Asthma is no longer considered an absolute barrier to scuba diving.
While serious problems can arise in patients with asthma who dive, they are exceedingly rare except in people with severe or uncontrolled asthma. Most experts – both medical societies and diving groups – now agree that patients with asthma can safely dive if their asthma is not severe and is well controlled. If you have asthma and would like to dive, we’ll do everything we can to enable you to participate in the fun of scuba diving safely!
Lung function testing is performed, and an individualized treatment plan is formulated to maximize lung function and minimize lung inflammation. We also need to repeat the lung function testing once treatment has been maximized, to make sure that it is effective at making overall lung function nearly normal. There is concern that if the inflammation of asthma has resulted in scar tissue formation, this could lead to problems during ascent at the end of a dive. Although there is no way to know with certainty if scar tissue has developed or if it would lead to any problems, it is generally accepted that the likelihood of complications is very low if we can show that lung function can be made almost completely normal with treatment.

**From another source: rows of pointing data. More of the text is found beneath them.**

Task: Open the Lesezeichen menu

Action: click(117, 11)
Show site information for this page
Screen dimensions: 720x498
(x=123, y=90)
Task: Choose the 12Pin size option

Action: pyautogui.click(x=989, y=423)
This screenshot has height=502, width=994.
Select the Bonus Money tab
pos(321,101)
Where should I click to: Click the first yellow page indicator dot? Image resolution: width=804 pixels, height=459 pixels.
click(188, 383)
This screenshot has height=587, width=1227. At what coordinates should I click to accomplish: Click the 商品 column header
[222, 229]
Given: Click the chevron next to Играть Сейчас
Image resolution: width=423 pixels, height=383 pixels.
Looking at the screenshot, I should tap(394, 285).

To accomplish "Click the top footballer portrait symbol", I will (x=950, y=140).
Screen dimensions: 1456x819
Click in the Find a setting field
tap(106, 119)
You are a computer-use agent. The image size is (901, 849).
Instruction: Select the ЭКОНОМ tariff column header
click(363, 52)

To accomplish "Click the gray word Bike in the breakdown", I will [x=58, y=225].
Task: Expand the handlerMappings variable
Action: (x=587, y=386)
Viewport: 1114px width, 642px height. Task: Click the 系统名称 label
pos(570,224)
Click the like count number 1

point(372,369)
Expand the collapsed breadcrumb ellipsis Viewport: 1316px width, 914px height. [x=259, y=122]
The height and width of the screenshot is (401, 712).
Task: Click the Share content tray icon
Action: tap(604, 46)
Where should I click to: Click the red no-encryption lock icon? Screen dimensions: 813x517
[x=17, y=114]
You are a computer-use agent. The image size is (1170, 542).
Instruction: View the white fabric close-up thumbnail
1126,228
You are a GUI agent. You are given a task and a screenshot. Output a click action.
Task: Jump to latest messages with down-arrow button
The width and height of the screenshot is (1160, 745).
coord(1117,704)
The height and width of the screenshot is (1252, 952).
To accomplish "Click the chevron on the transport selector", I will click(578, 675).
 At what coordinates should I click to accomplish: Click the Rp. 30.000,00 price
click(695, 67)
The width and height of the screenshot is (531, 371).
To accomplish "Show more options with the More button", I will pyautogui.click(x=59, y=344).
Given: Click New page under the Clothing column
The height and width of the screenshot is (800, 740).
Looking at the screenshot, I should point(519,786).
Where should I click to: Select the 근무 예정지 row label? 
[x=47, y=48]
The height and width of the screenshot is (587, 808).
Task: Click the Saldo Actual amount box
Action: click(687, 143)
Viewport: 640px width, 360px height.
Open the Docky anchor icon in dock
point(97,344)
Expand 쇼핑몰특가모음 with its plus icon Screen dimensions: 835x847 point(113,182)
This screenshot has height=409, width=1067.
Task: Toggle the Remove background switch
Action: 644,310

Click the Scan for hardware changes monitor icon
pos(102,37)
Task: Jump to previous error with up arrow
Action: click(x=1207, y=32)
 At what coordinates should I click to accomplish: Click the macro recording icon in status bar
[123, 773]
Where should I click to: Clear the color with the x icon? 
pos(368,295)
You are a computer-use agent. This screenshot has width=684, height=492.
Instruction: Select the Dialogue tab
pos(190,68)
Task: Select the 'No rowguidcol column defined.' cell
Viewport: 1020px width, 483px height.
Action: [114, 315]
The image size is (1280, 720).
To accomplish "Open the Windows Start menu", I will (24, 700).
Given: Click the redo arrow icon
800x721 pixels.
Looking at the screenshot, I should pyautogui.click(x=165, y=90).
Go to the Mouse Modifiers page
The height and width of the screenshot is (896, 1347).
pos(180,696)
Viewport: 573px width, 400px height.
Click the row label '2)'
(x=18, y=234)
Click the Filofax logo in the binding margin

An exercise challenge is performed to ensure that lung function does not decrease with physical activity. The concern is that if strong currents are encountered at depth that makes the dive physically more strenuous, we need to know that swimming hard against the current won’t cause an exercise-induced asthma attack.
Another element of a full evaluation that may or may not be required is to make sure that fine salt water spray does not induce an asthma exacerbation. This is not common, so it depends on a given patient’s history as to whether this evaluation would be recommended.